[Source information]
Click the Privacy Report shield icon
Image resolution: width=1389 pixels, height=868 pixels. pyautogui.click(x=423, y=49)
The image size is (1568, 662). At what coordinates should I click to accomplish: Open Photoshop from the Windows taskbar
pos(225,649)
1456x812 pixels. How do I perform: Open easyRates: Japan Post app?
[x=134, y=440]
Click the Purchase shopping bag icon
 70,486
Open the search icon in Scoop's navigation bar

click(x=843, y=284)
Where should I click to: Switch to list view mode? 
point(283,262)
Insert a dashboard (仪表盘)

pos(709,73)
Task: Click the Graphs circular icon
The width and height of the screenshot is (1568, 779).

[The task]
The whole listing above needs to be reproduced exactly.

[Worked solution]
Click the Privacy Report shield icon
Image resolution: width=1389 pixels, height=868 pixels. pyautogui.click(x=423, y=49)
The image size is (1568, 662). At what coordinates should I click to accomplish: Open Photoshop from the Windows taskbar
pos(225,649)
1456x812 pixels. How do I perform: Open easyRates: Japan Post app?
[x=134, y=440]
Click the Purchase shopping bag icon
 70,486
Open the search icon in Scoop's navigation bar

click(x=843, y=284)
Where should I click to: Switch to list view mode? 
point(283,262)
Insert a dashboard (仪表盘)

pos(709,73)
Task: Click the Graphs circular icon
The width and height of the screenshot is (1568, 779).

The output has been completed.